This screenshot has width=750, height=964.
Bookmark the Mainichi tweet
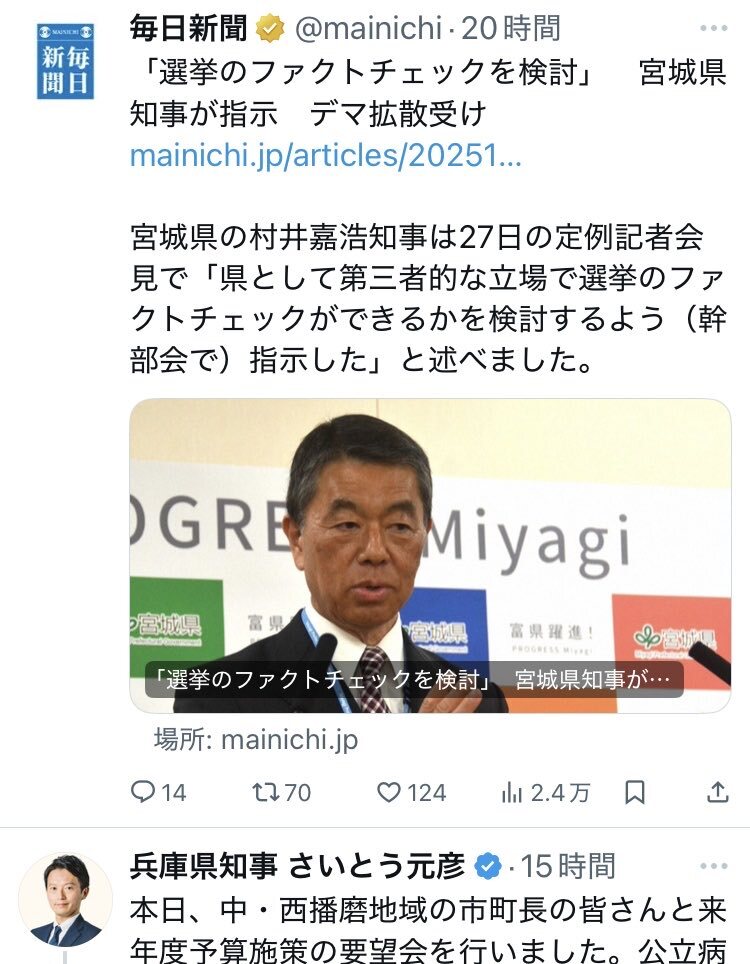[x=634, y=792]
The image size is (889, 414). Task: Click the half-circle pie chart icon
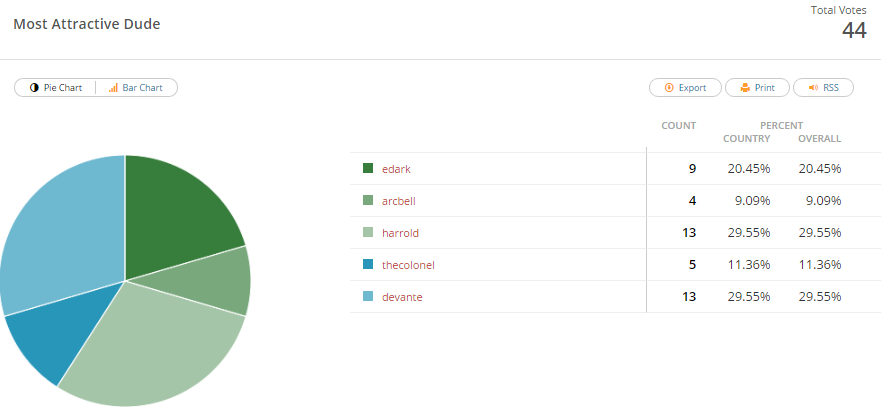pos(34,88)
---
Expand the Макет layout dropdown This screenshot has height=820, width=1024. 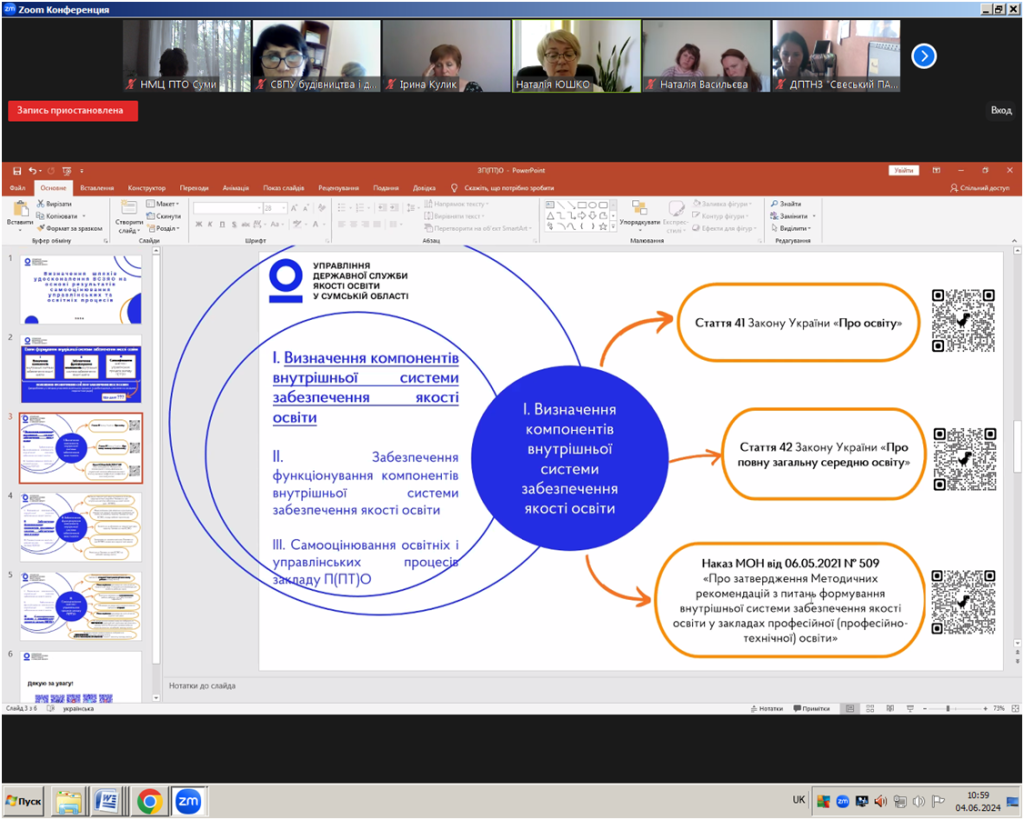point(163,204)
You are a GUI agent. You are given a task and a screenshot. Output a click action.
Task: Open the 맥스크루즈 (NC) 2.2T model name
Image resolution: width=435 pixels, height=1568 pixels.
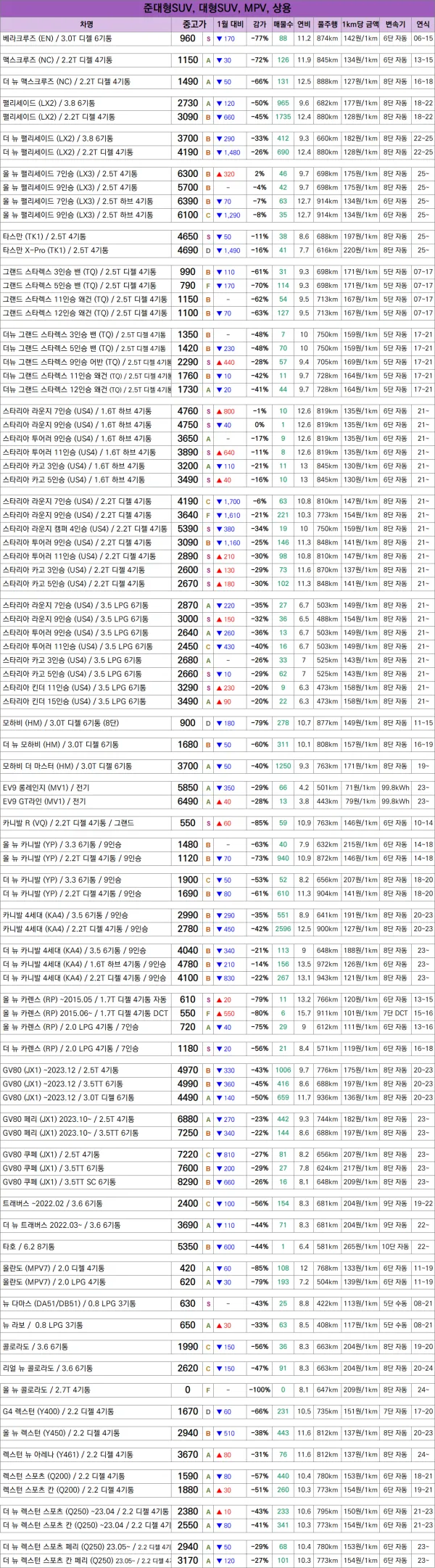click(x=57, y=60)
==
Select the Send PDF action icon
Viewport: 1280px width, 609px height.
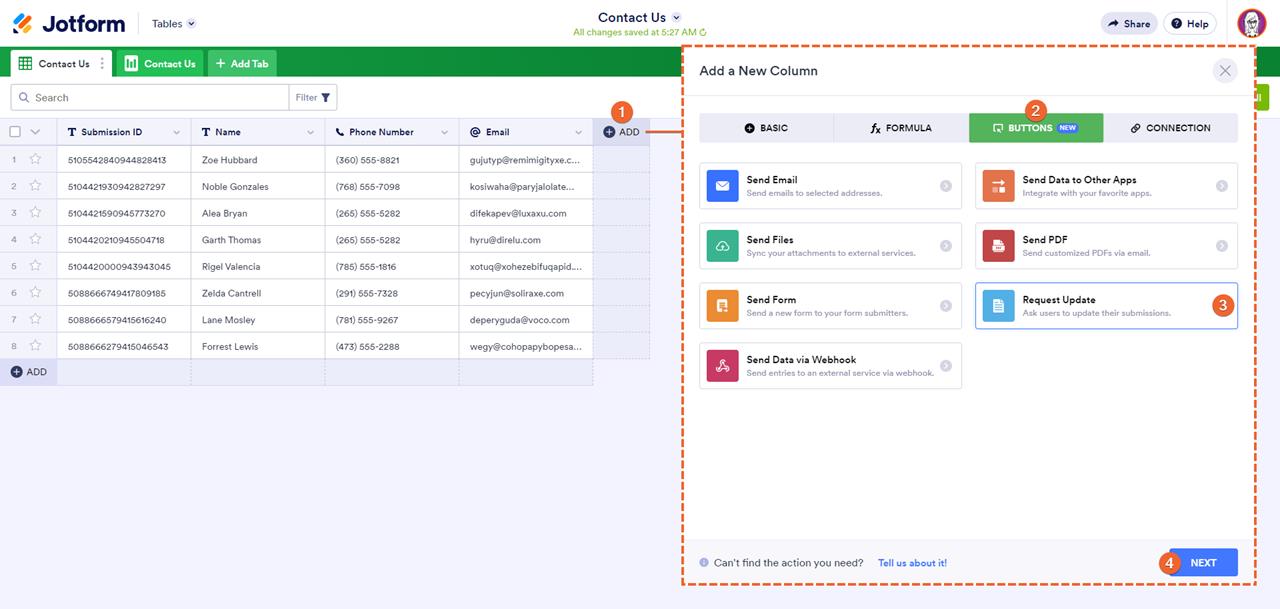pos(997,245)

What the exercise asks - Report the number of lines in the entries that hold the word "action". Nothing else is wanted.

Response to this exercise - 2